▶ _Study questions_:
• A. Output, word for word, the part of the interview about school segregation that begins at "Lehrer: People can" and ends after "desegregate the schools.".
• B. Continue the interview about school segregation, picking up right after its final sentence.

▶ _Provided passage_:
Question: Public schools are largely segregated and so with the pandemic and largely potentially being online, I would suspect that there's going to be a lot of problems with accessibility in underprivileged communities. I was wondering if the Mayor has anything to address that and if this may be a good time to address integration of schools?
Mayor: At first, yes, in terms of what I think is profound disparities running through our society –it's the entire reason I ran, everything we've been doing from day one is to deal with the tale of two cities – I think as we go through this school year, we're going to have to intensely focus on kids who are not getting their fair share. The best way from my point of view is for those kids to be in-person learning as much as humanly possible, because I think that's when we can address those disparities best. For kids who are remote only, I think it's really, really tough. Of course, extra efforts are being made to get kids tutoring, guidance, et cetera, online if they need extra help. This is particularly true for English language learners, special ed kids. But the remote context does not allow that to be done at all as effectively as in-person. That is the truth.
On the bigger question, we've made a series of steps to address the need to diversify our schools and address segregation in the city. Now I remind you, some of them have not gotten the support I think they deserve, like ending the standardized test for specialized high schools and ensuring that they represent this whole city, which they clearly don't. I've put that out very forthrightly and a lot of opposition came back. But we are going to be doing a lot more to address some of the barriers to a more diverse classroom. It's been working at the local level. That's where we found the greatest success, from the ground up. But I also will say, I really wish people would look at the foundation. The foundation is not the school system. It is housing, it's jobs, it's economic segregation. It's a segregated city. The school system can’t solve that.
Lehrer: People can be moved from neighborhood to neighborhood as Kamala Harris pointed out in her debate with Joe Biden. Right?
Mayor: And I have been really clear about the fact that in some neighborhoods where communities are close together, there's a lot of that we can do and are doing. In other neighborhoods, it's a lot harder. I don't think something like large scale school busing is a good idea for that purpose. I think we can do a lot to make our schools more representative and inclusive, but I will believe it is an honest debate when people talk about the economic underpinnings and the housing underpinnings more, and not just act like the schools can solve the problem alone. Let's desegregate the neighborhoods and you will desegregate the schools.

▶ _Data excerpt_:

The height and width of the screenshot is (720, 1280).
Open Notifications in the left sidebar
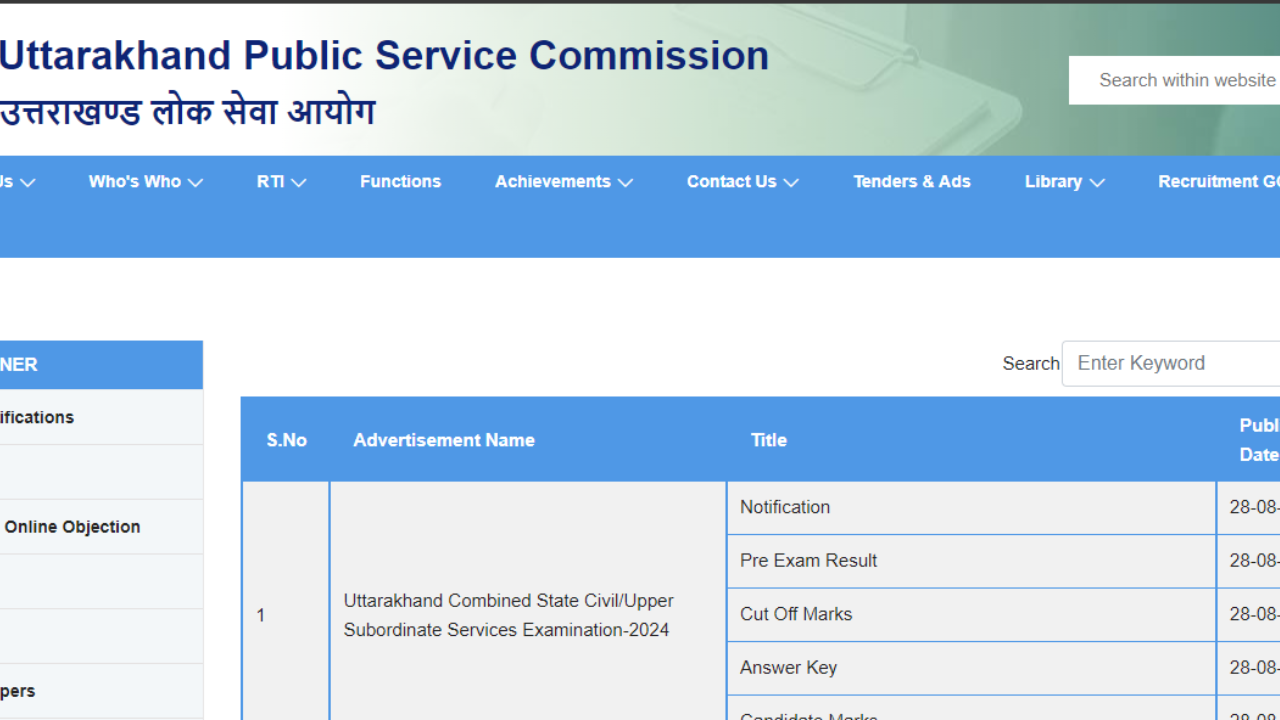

▶ _Results by task_:
• A.
Lehrer: People can be moved from neighborhood to neighborhood as Kamala Harris pointed out in her debate with Joe Biden. Right?
Mayor: And I have been really clear about the fact that in some neighborhoods where communities are close together, there's a lot of that we can do and are doing. In other neighborhoods, it's a lot harder. I don't think something like large scale school busing is a good idea for that purpose. I think we can do a lot to make our schools more representative and inclusive, but I will believe it is an honest debate when people talk about the economic underpinnings and the housing underpinnings more, and not just act like the schools can solve the problem alone. Let's desegregate the neighborhoods and you will desegregate the schools.

• B.
You really want to change things in this city? Then everyone better change a lot of the way we live more foundationally. If you just talk about it and feel self-satisfied, God bless you. That's not actually going to change things. What changes things is redistribution of wealth. Tax the wealthy at a much higher level, make sure that working people, who in this city are overwhelmingly people of color, get higher wages so they can afford better housing, help us create the affordable housing and neighborhoods that so many times there's been a NIMBY effort to stop. And the NIMBY effort has sometimes come from people I would've thought were more to the left, not just people more to the right. So if we're going to have an honest discussion in the city, which a lot of times bluntly, elite outlets and elite context don't want to have this honest conversation. You really want to break down segregation in New York City? Then let's deal with the economic reality. The economic reality is pervading the racial reality as well. And I just feel like this is a lot of cocktail party comfort going on rather than people honestly dealing with this issue. Help me tax the wealthy, help me redistribute wealth, help me build affordable housing in white communities, if you want desegregation. If you do not want to do all those things, then you're not serious about desegregation.
There's so many people who don't know what the hell they're talking about. Love to criticize, and don't even bother to do the basic research on what's going on. A PTA that does have a lot of money should share. We said the same thing with parks conservancies. Again, let's stop the cocktail party madness. If you actually are serious and you're a wealthy PTA, share with a school nearby that doesn't have a lot of money. That is addressing the tale of two cities.